(Page extract):
------------------------------------

And worse, the outcomes of inquiries are too often ignored. Scotland has accumulated thousands of pages of recommendations over the past two decades – on policing, health, care, fire safety, infection control, environmental failures, and institutional abuse – yet many of these recommendations enter the political bloodstream only briefly before being quietly abandoned.
The cycle persists: failure, inquiry, report, inaction, repeat. A state performing its remorse instead of preventing the return of what caused it.
There is one small paragraph in the guidance that crystallises the unease running throughout the document: a short, oddly defensive explanation of Truth and Reconciliation Commissions. It notes that Scotland has never had such a commission; that they raise complex legal issues; that witnesses may incriminate themselves; that the reputations of the deceased might be affected.
“The problem is not the inquiries Scotland commissions. The problem is the state Scotland refuses to build. ”

------------------------------------

(Tasks for this exercise):
a – Duplicate the passage on Scotland's inquiries from "And worse, the" to "being quietly abandoned.", inclusive.
b – Using the passage on Scotland's inquiries, mark each statement yes or no and quote the words that decide it: (i) Scotland has previously held a Truth and Reconciliation Commission. (ii) Scotland's recommendations over the past two decades have covered fire safety and infection control. (iii) The guidance explains Truth and Reconciliation Commissions at length.
c – Resume the passage on Scotland's inquiries after its final sentence and write the next part.
The rows that come after this passage on Scotland's inquiries are taken from a separate source.

(Entries shown):
------------------------------------

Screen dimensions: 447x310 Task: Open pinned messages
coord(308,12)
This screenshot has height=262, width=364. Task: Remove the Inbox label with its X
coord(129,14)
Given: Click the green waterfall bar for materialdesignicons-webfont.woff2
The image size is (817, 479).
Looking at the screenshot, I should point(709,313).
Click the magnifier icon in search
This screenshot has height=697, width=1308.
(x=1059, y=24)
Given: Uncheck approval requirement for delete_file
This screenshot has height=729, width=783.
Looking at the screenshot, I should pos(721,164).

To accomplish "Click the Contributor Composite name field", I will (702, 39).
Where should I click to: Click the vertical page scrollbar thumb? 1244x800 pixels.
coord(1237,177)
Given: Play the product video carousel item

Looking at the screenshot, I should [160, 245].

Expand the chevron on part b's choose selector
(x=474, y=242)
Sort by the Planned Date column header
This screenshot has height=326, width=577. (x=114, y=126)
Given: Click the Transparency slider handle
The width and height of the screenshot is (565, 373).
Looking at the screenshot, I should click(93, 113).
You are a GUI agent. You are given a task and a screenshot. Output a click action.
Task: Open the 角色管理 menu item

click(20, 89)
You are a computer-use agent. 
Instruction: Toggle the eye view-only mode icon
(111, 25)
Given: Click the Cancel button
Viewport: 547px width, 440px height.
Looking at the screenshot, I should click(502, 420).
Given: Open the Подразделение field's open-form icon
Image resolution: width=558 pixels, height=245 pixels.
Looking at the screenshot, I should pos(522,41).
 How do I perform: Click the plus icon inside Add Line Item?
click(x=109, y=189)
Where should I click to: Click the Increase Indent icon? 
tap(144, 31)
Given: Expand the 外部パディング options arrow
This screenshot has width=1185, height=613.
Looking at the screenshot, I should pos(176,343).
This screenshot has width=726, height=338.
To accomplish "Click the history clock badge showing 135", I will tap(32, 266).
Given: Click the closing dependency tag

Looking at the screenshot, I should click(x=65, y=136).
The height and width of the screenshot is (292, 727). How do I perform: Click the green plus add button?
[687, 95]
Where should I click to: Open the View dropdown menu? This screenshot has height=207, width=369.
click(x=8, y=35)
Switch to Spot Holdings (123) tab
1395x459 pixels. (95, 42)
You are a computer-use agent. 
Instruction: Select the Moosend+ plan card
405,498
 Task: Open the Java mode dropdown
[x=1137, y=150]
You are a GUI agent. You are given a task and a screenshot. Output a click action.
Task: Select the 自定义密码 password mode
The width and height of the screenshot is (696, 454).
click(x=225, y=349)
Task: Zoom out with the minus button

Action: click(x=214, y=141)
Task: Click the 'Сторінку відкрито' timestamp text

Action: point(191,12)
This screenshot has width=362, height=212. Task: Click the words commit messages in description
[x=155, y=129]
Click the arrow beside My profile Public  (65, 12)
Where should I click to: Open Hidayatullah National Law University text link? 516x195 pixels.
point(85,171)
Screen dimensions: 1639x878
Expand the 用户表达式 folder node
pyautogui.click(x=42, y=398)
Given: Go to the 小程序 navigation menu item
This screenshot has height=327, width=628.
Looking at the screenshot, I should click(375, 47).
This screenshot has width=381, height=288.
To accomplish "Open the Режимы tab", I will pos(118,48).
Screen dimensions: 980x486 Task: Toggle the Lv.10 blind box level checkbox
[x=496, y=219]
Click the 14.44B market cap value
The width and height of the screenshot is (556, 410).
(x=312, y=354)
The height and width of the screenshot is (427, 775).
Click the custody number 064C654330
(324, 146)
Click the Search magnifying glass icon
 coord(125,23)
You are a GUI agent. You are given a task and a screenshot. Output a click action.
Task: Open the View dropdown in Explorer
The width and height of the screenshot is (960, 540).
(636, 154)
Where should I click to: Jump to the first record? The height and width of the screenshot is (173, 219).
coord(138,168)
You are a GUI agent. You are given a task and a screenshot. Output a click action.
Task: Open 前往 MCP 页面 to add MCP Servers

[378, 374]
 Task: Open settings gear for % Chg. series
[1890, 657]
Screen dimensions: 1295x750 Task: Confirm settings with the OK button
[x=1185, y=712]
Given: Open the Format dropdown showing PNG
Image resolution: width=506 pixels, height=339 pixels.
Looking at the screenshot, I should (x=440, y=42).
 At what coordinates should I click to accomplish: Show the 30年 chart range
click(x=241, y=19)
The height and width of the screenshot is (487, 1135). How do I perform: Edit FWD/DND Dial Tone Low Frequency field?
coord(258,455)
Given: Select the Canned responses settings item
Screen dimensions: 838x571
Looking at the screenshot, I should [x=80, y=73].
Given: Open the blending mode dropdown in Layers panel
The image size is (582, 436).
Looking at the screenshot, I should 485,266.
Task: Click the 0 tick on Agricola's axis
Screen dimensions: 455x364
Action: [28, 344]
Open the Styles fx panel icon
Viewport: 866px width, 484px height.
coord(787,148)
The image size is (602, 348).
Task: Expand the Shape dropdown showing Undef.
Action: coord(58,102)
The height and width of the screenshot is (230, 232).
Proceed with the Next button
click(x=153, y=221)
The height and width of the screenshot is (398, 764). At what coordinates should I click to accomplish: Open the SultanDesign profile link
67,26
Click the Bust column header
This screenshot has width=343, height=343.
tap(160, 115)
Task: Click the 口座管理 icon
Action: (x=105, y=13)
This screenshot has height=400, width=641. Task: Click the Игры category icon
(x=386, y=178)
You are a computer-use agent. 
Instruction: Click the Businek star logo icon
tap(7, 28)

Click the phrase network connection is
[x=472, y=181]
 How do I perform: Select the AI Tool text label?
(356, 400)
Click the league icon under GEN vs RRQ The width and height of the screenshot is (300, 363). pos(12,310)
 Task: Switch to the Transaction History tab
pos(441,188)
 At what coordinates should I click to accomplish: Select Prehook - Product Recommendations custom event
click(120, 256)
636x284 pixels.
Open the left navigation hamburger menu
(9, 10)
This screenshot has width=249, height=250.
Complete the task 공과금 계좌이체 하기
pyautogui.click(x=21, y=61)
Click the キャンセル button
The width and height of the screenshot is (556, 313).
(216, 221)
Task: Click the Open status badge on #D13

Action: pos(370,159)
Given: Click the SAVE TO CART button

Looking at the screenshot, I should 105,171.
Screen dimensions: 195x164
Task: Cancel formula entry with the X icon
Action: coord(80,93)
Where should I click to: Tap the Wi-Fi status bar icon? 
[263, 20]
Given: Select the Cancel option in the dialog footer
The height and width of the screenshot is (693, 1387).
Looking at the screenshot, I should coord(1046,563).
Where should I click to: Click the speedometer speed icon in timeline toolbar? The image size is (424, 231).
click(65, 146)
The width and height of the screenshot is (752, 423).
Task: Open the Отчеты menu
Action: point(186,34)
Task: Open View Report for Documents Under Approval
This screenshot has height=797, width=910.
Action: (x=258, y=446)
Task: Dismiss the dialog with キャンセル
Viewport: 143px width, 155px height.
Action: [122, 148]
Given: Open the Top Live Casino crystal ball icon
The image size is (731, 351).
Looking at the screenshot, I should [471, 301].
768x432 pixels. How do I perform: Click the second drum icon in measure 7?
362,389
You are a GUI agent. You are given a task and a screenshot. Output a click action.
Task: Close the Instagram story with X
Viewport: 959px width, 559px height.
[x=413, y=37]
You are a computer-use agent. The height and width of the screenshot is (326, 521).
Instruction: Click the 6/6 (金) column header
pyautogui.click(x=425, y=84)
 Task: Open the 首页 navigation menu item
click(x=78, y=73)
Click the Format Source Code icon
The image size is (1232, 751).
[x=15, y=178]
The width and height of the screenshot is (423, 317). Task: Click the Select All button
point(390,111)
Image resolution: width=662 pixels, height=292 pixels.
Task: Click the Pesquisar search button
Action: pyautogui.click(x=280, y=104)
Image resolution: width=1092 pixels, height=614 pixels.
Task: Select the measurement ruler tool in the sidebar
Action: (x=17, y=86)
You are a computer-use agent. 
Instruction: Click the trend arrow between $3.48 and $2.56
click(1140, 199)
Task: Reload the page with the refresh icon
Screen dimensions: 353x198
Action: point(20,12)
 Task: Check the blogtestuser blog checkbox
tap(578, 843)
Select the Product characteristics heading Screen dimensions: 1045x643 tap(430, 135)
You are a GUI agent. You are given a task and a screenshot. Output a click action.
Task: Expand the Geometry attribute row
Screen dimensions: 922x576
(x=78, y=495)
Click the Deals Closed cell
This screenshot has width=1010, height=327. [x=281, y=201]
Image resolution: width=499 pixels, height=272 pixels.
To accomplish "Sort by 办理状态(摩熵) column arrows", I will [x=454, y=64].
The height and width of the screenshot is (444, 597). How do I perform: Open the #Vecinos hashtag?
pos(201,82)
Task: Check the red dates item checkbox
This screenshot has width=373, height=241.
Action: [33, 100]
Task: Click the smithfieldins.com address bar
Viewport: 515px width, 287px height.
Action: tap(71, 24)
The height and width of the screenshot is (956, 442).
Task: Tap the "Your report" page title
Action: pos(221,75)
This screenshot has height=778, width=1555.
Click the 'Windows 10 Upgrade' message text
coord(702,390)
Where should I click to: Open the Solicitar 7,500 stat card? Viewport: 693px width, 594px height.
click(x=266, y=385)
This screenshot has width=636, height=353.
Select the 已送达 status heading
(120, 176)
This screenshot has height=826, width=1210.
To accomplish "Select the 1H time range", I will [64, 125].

------------------------------------

(Answers):
a –
And worse, the outcomes of inquiries are too often ignored. Scotland has accumulated thousands of pages of recommendations over the past two decades – on policing, health, care, fire safety, infection control, environmental failures, and institutional abuse – yet many of these recommendations enter the political bloodstream only briefly before being quietly abandoned.

b –
(i) No: "It notes that Scotland has never had such a commission"
(ii) Yes: "on policing, health, care, fire safety, infection control, environmental failures, and institutional abuse"
(iii) No: "a short, oddly defensive explanation of Truth and Reconciliation Commissions"

c –
No one asked for a TRC. No political actor is campaigning for one. Its inclusion is so unnecessary, so strangely placed, that it reveals the government’s anxieties more than its intentions. It reads like a pre-emptive disclaimer: ‘Let’s be clear, we aren’t doing anything that radical.’
But it also exposes something deeper. The very idea of a TRC evokes systemic truth-telling – the kind that confronts patterns rather than episodes. The guidance’s discomfort with even describing this model underscores the limits of the system Scotland prefers: episodic inquiries that examine discrete failures, but never the structures that reproduce them. Scotland will investigate incidents, but it will not interrogate culture. It will ask what went wrong, but not why crises recur.
In this light, the guidance becomes more than a procedural text. It becomes a portrait of a political culture that cannot stop commissioning inquiries because it has never learned how to stop producing conditions that make them necessary.
Critics fixate on the £250 million price tag. But this is the wrong economy. The real cost lies not in what inquiries consume, but in what the Scottish state refuses to build in their place.
Audit Scotland’s latest warnings about the NHS make this painfully clear. A system described as ‘financially unsustainable,’ with structural shortages, worsening backlogs, and fragile service models, is a system primed for future inquiries – not because it is malicious, but because it is stretched to snapping point.
Similarly, the SPICe briefing on inquiry cost-effectiveness stresses that inquiries often become the only mechanism trusted to clarify facts because routine investigatory functions are underpowered, underfunded, or politically constrained.
The lesson is not that Scotland needs fewer inquiries. It is that it needs fewer crises. And crises do not disappear through rhetoric, or exceptional mechanisms, or retrospective narratives. They disappear through investment in the institutions that keep the state standing when everything around it begins to sway.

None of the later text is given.